ATRX promotes transcription initiation of HSV-1 immediate early genes during early lytic infection

Abstract Herpes simplex virus 1 (HSV-1) transcribes its genome in a highly coordinated temporal cascade, utilizing the host RNA polymerase II (Pol II). Repression of transcription precedes the cascade's progression in a process requiring viral immediate early (IE) genes, in a phenomenon termed Transient Immediate Early gene Mediated Repression (TIEMR). Given that components of promyelocytic leukaemia nuclear bodies (PML-NBs) are known to rapidly engage incoming HSV-1 genomes, we investigated potential roles in TIEMR regulation.
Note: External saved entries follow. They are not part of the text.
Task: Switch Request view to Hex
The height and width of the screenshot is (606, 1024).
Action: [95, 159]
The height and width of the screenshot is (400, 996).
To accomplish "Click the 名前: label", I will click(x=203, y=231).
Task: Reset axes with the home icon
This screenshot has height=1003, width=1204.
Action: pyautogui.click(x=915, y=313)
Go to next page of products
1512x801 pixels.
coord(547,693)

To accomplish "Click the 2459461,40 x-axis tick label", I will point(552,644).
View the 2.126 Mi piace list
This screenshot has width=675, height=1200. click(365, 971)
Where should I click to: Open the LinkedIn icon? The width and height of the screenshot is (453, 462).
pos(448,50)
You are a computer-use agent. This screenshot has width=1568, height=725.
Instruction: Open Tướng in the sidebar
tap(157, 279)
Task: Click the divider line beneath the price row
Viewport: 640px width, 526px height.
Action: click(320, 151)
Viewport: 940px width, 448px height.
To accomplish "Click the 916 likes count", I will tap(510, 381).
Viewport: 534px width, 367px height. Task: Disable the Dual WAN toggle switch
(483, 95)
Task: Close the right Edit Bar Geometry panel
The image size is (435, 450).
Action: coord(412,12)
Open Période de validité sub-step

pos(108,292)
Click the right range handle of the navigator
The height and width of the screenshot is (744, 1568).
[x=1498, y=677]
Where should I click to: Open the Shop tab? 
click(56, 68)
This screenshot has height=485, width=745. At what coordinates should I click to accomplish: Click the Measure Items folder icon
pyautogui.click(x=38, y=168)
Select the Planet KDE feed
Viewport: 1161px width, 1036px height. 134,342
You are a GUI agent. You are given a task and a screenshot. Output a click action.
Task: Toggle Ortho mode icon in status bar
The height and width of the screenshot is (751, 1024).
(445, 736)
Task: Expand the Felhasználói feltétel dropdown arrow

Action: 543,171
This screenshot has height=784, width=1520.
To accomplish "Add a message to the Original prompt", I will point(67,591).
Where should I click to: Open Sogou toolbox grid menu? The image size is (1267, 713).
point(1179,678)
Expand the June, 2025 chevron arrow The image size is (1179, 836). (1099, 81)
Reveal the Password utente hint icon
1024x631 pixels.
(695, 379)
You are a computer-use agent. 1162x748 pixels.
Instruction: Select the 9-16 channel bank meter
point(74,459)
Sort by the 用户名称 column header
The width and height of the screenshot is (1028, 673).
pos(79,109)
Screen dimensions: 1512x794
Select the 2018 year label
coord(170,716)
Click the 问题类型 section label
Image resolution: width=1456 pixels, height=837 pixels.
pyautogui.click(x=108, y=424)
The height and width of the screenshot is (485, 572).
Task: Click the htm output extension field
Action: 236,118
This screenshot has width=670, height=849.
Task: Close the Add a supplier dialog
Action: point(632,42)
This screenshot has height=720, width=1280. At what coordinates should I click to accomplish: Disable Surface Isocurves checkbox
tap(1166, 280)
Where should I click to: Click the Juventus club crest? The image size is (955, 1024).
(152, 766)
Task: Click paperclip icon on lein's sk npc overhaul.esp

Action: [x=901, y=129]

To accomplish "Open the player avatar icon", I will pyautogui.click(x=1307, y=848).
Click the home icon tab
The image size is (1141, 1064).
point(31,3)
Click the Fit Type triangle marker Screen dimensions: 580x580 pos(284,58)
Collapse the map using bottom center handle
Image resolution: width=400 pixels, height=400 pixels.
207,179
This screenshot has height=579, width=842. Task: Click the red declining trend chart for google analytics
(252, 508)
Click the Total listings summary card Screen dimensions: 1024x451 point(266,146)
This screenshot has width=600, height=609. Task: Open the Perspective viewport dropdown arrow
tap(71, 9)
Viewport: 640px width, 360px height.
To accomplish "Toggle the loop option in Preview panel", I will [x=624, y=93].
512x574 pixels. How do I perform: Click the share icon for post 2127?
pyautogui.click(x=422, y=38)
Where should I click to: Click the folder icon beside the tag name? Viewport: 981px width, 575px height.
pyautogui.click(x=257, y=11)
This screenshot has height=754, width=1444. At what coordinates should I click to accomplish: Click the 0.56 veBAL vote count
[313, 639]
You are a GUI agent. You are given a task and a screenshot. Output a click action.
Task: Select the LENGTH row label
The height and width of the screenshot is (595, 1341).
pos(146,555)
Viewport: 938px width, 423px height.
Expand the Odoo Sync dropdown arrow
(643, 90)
Using siRNA knockdown of PML-NB constituents (PML, DAXX, and ATRX), we observed that ATRX depletion significantly reduced nascent viral transcription on viral IE promoters at 1.5 hours post-infection (hpi) while DAXX knockdown increased viral transcription. ChIP-Seq analysis indicated ATRX associates with both highly transcriptionally active viral IE genes and with transcriptionally restricted non-IE viral genes, suggesting diverse functions. We show that ATRX's association with active transcription on IE genes correlates with the presence of G-quadruplexes (G4s). Pharmacologic stabilization of G4s mimicked the effects of ATRX knockdown, significantly reducing transcription initiation on IE genes. These findings suggest that ATRX promotes transcriptional initiation of HSV-1 IE genes by preventing or ablating G4 formation. Our results reveal a previously unrecognized pro-transcriptional role for ATRX early in HSV-1 infection.